目標 1 = 以下の記録すべてについて、「column header」を「column heading」に置き換えて書き直してください。ほかの部分は一切変えないこと。

ページ本文 =
______

格安DVD事業者に勝ち目はないのか?

以前、チャップリン映画の格安DVD販売差し止めをめぐる記事を簡単にアップしたところ、多数のブックマークをいただいた。
http://d.hatena.ne.jp/FJneo1994/20080229/1204328696


それだけ多くの人が関心を持っている、ということなのだろうが、判決をあらためて読むと、思っていたほど「解釈が固まりつつある」わけでもなさそうだ。


裁判所が行った「著作者」の認定プロセスや、控訴人側が新たに控訴審で繰り出した主張に対して裁判所がどのように応じたのか、といったあたりを眺めつつ、この種の訴訟の今後の行方を占ってみることにしたい。

知財高判平成20年2月28日(H19(ネ)第10073号)*1

控訴人:有限会社アートステーション、株式会社コスモ・コーディネート
被控訴人:ロイ・エクスポート・カンバニー・エスタブリッシュメント


裁判所は、本判決において、著作権の存続期間が争われていた映画9作品の著作者の認定について、以下のような興味深いアプローチを採用している。

ア「サニーサイド」
証拠(略)によれば,「サニーサイド」は,1919年(大正8年)6月に公開されたチャップリン独特の社会風刺の喜劇映画であり,チャップリンは,つけ髭,山高帽等の特異なスタイルで自ら主役を演じたものであること,同作品は,同月4日,米国著作権局において,著作者を「チャールズ・チャップリン」,原著作権請求者を「ファースト・ナショナル・エキシビターズ・サーキット」として登録されたこと,映像の冒頭には,映画の題名として「'SUNNYSIDE' Written and Produced by CHARLES CHAPLIN」との表示があって、チャップリンの原作でチャップリンが制作したことが示されていること,上記作品は,その発案から完成に至るまでの制作活動のほとんどすべてをチャップリンが行っているところ,その内容においても,チャップリン自身の演技,演出等を通じて,チャップリンの思想・感情が顕著に表れていることが認められる
イ「偽牧師」
(以下略)
(12-13頁)

______

提供資料 =
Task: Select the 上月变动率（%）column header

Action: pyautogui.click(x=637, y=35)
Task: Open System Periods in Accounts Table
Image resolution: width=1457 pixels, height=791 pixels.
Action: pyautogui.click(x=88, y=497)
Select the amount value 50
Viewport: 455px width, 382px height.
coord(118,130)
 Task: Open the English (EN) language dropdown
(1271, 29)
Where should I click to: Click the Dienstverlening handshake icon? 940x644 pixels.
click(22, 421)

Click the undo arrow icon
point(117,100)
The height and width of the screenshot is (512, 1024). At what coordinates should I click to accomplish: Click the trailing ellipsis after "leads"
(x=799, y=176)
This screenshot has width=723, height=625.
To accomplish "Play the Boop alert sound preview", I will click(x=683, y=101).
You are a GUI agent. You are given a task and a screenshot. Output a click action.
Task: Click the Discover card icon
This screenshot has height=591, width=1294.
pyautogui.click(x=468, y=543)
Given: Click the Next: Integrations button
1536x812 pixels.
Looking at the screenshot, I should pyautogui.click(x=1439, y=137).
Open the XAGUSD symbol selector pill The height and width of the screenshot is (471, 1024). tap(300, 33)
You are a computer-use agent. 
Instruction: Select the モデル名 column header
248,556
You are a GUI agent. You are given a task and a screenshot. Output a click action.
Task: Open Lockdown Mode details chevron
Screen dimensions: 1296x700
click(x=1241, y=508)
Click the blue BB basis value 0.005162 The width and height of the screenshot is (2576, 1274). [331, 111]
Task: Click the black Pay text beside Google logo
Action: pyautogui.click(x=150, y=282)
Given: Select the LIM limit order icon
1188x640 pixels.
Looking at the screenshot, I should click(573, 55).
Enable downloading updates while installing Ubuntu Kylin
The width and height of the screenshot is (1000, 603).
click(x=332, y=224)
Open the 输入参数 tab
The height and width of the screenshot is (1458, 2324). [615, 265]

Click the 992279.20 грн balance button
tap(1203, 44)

______

目標 2 = 上にある、チャップリン映画の格安DVD判決を論じた本文を、最後の文の後から書き継ぐこと。

作業結果 1 =
Task: Select the 上月变动率（%）column heading

Action: pyautogui.click(x=637, y=35)
Task: Open System Periods in Accounts Table
Image resolution: width=1457 pixels, height=791 pixels.
Action: pyautogui.click(x=88, y=497)
Select the amount value 50
Viewport: 455px width, 382px height.
coord(118,130)
 Task: Open the English (EN) language dropdown
(1271, 29)
Where should I click to: Click the Dienstverlening handshake icon? 940x644 pixels.
click(22, 421)

Click the undo arrow icon
point(117,100)
The height and width of the screenshot is (512, 1024). At what coordinates should I click to accomplish: Click the trailing ellipsis after "leads"
(x=799, y=176)
This screenshot has width=723, height=625.
To accomplish "Play the Boop alert sound preview", I will click(x=683, y=101).
You are a GUI agent. You are given a task and a screenshot. Output a click action.
Task: Click the Discover card icon
This screenshot has height=591, width=1294.
pyautogui.click(x=468, y=543)
Given: Click the Next: Integrations button
1536x812 pixels.
Looking at the screenshot, I should pyautogui.click(x=1439, y=137).
Open the XAGUSD symbol selector pill The height and width of the screenshot is (471, 1024). tap(300, 33)
You are a computer-use agent. 
Instruction: Select the モデル名 column heading
248,556
You are a GUI agent. You are given a task and a screenshot. Output a click action.
Task: Open Lockdown Mode details chevron
Screen dimensions: 1296x700
click(x=1241, y=508)
Click the blue BB basis value 0.005162 The width and height of the screenshot is (2576, 1274). [331, 111]
Task: Click the black Pay text beside Google logo
Action: pyautogui.click(x=150, y=282)
Given: Select the LIM limit order icon
1188x640 pixels.
Looking at the screenshot, I should click(573, 55).
Enable downloading updates while installing Ubuntu Kylin
The width and height of the screenshot is (1000, 603).
click(x=332, y=224)
Open the 输入参数 tab
The height and width of the screenshot is (1458, 2324). [615, 265]

Click the 992279.20 грн balance button
tap(1203, 44)

作業結果 2 =
上の例から分かるように、裁判所は個々の映画作品について、チャップリンが製作にどのように関与しているのかを個別に認定した。


そして、

「一般に,映画の著作物の場合,その製作において,脚本,制作,監督,演出,俳優,撮影,美術,音楽,録音,編集の担当者など多数の者が関与して創り出される総合著作物であり,その中に,関与した多数の者の個別的な著作物をも包含するものであるが,映画として一つのまとまった作品を創り出しているのであるから,旧法においても,映画著作物の全体的形成に創作的に寄与した者が映画著作物の著作者であるというべきであり,この者が旧法3条の「著作者」に当たるものと解すべきである。」(20頁)

という規範に基づき、

「前記(1)認定のとおり,いずれも,チャップリンが原作,脚本,制作ないし監督,演出,主役(「巴里の女性」を除く。)等を1人数役で行っており,上記作品は,その発案(「殺人狂時代」を除く。)から完成に至るまでの制作活動のほとんど又は大半をチャップリンが行っているところ,その内容においても,チャップリン自身の演技(「巴里の女性」を除く。),演出等を通じて,チャップリンの思想・感情が顕著に表れているものであるから,映画著作物の全体的形成に創作的に寄与した者はチャップリンでありチャップリンが旧法3条の「著作者」に当たるものというべきである。」(20頁)

と認定した上で、旧法3条の「著作者の死後30年間」という著作物の保護期間を適用したのである。


また、争われている9作品の中には、「独裁者」や「殺人狂時代」のように、

米国著作権局の登録において,それぞれ「チャールズ・チャップリン・フィルム・コーポレーション」,「ザ・チャップリン・スタジオ・インク」,「セレブレイテッド・フィルムズ・コーポレーション」が著作者とされており,法人名義の著作者登録となっているので,旧法6条の適用があるか否かが一応問題となる。」(21頁)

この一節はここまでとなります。